(Recorded information Opens)

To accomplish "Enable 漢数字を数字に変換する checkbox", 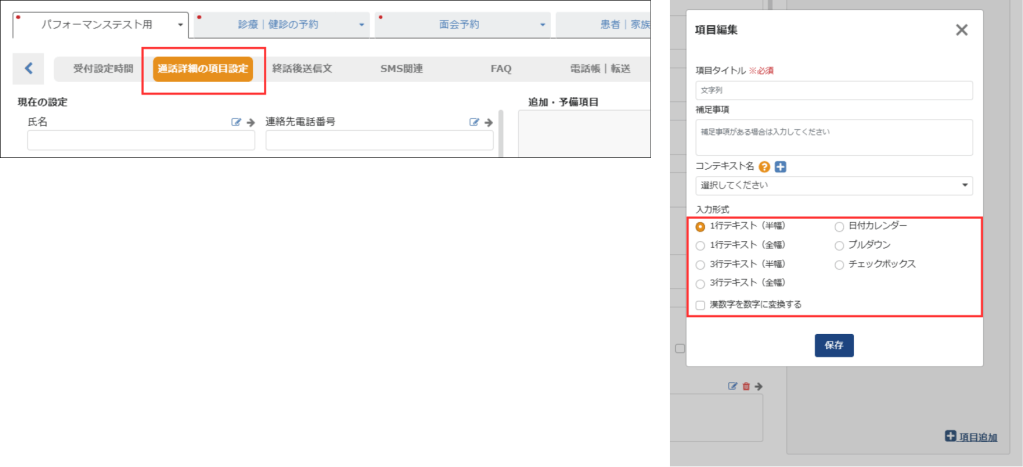I will [700, 304].
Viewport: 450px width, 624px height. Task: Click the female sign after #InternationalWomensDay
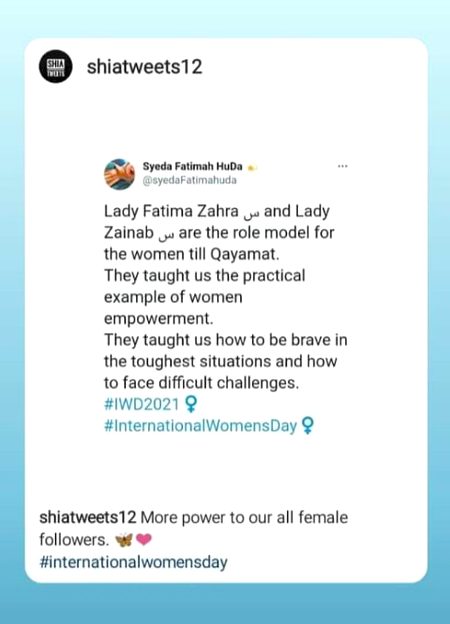[x=308, y=425]
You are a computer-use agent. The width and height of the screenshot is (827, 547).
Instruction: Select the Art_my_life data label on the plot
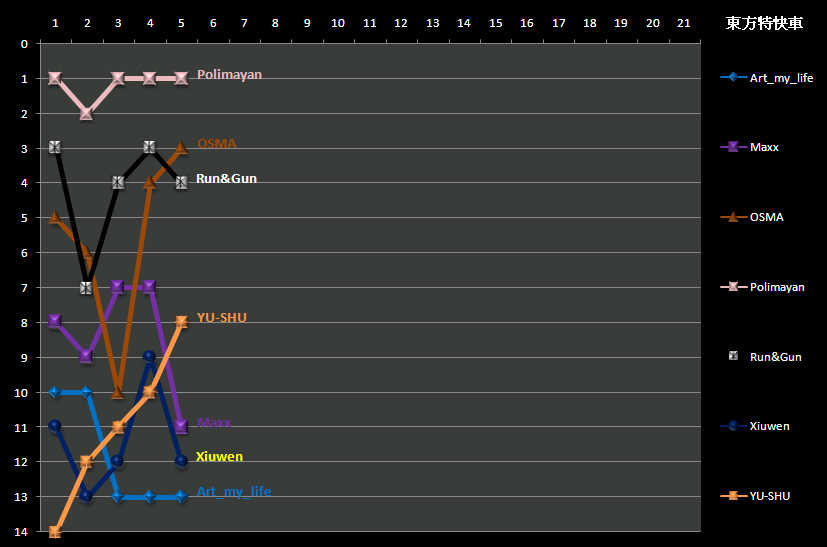pos(233,492)
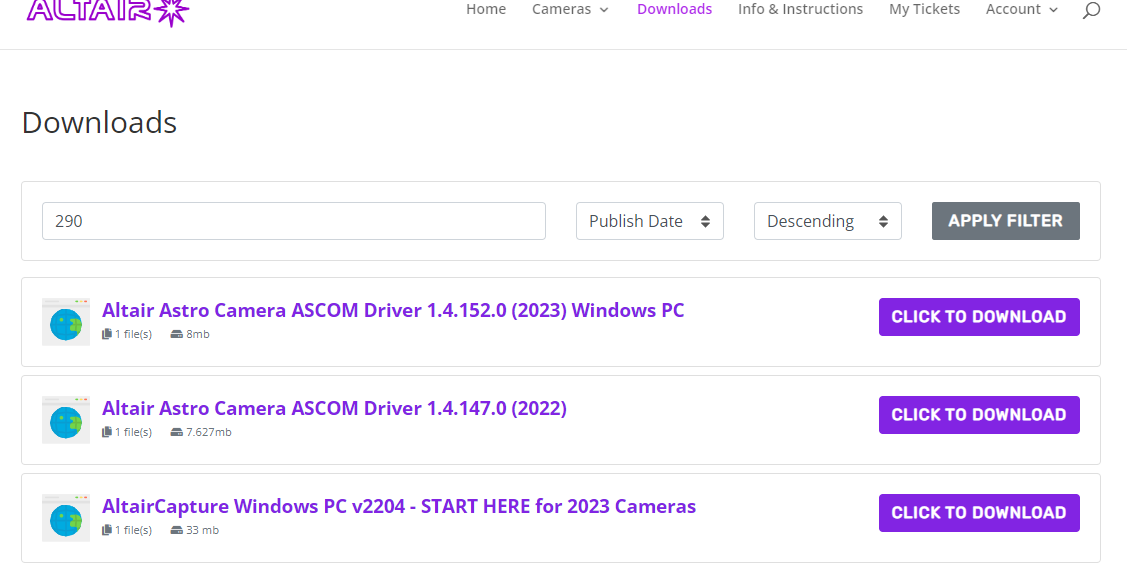1127x563 pixels.
Task: Open the Altair Astro Camera ASCOM Driver 1.4.147.0 link
Action: click(334, 408)
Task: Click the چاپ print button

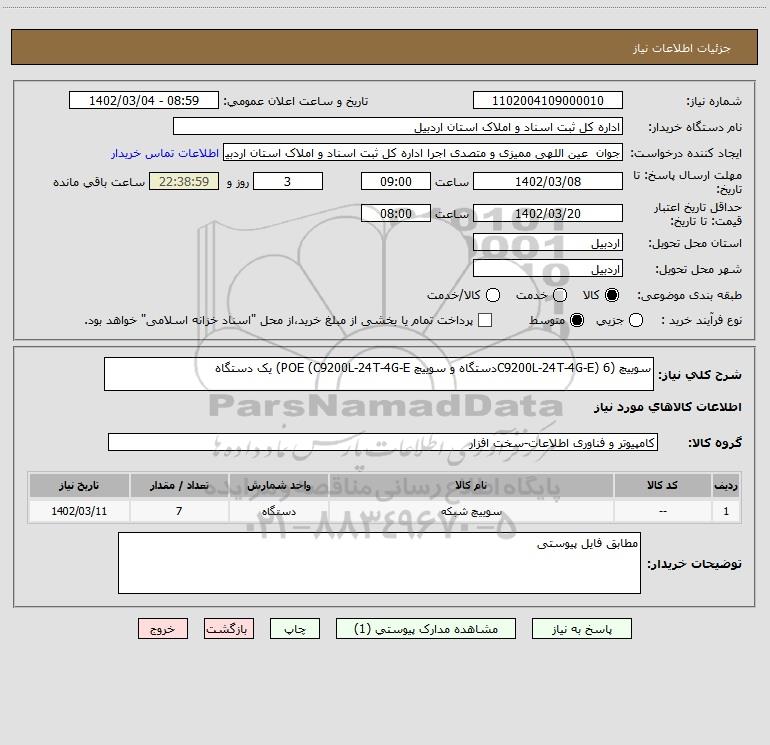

(Recorded information Closes)

**Exercise**: Leave the pictures out, and retype exactly the lines from the one containing "Viewport: 450px width, 624px" through the last line of the entries above, both included.

**Solution below**:
Viewport: 450px width, 624px height. Task: Click the female sign after #InternationalWomensDay
[x=308, y=425]
You are a computer-use agent. The width and height of the screenshot is (827, 547).
Instruction: Select the Art_my_life data label on the plot
pos(233,492)
1127x563 pixels.
Task: Open the Altair Astro Camera ASCOM Driver 1.4.147.0 link
Action: click(334, 408)
Task: Click the چاپ print button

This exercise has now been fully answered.